● **Work to complete**:
Output the items between the line containing "You are a computer-use" and the line containing "(x=14, y=310)", inclusive, reproducing each line verbatim.

--------------------------------------------------

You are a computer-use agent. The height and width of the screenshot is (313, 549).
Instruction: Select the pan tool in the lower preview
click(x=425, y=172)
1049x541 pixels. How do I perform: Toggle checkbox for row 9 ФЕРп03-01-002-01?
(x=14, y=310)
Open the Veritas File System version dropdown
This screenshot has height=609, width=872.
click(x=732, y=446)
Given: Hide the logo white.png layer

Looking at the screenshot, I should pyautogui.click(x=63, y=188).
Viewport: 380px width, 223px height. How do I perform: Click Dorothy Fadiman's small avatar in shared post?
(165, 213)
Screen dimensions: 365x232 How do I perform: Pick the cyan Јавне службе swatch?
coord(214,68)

--------------------------------------------------

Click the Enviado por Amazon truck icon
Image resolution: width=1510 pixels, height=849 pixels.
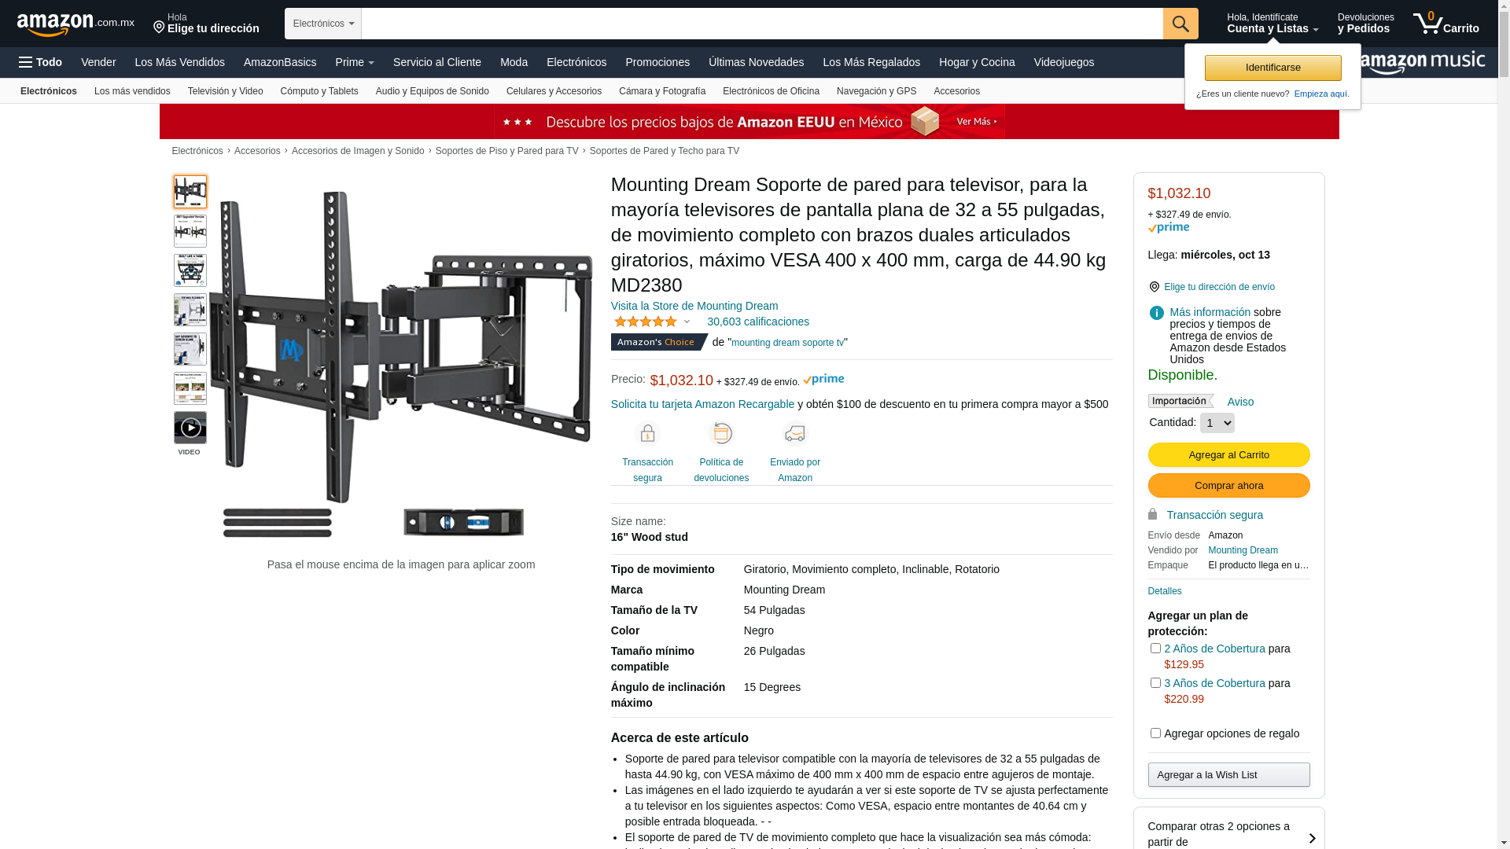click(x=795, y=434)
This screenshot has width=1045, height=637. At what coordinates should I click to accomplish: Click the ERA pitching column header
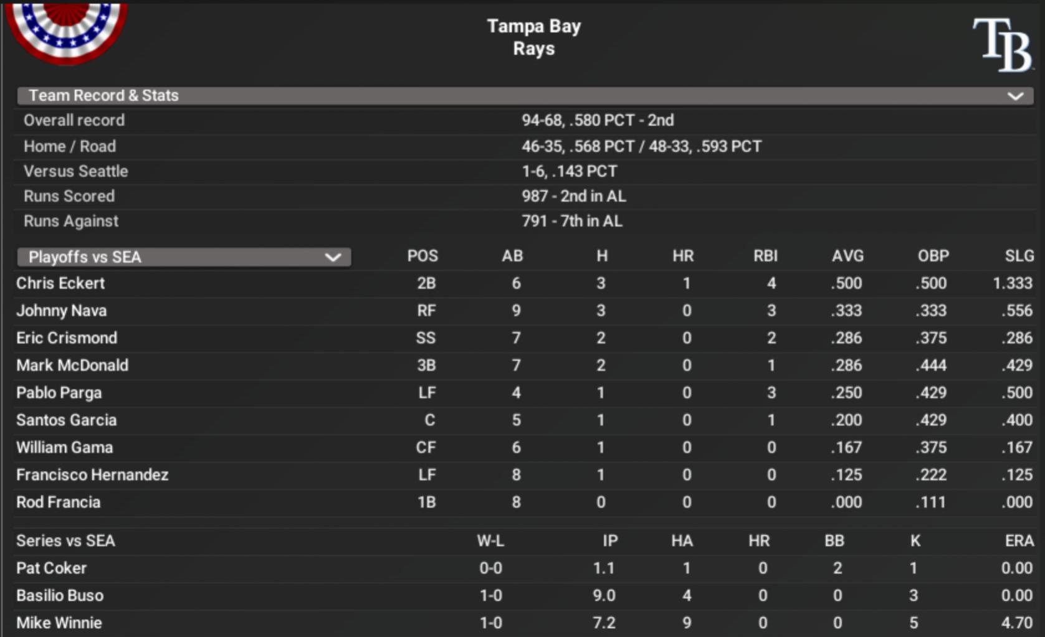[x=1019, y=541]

--------------------------------------------------

● **Reply**:
You are a computer-use agent. The height and width of the screenshot is (313, 549).
Instruction: Select the pan tool in the lower preview
click(x=425, y=172)
1049x541 pixels. How do I perform: Toggle checkbox for row 9 ФЕРп03-01-002-01?
(x=14, y=310)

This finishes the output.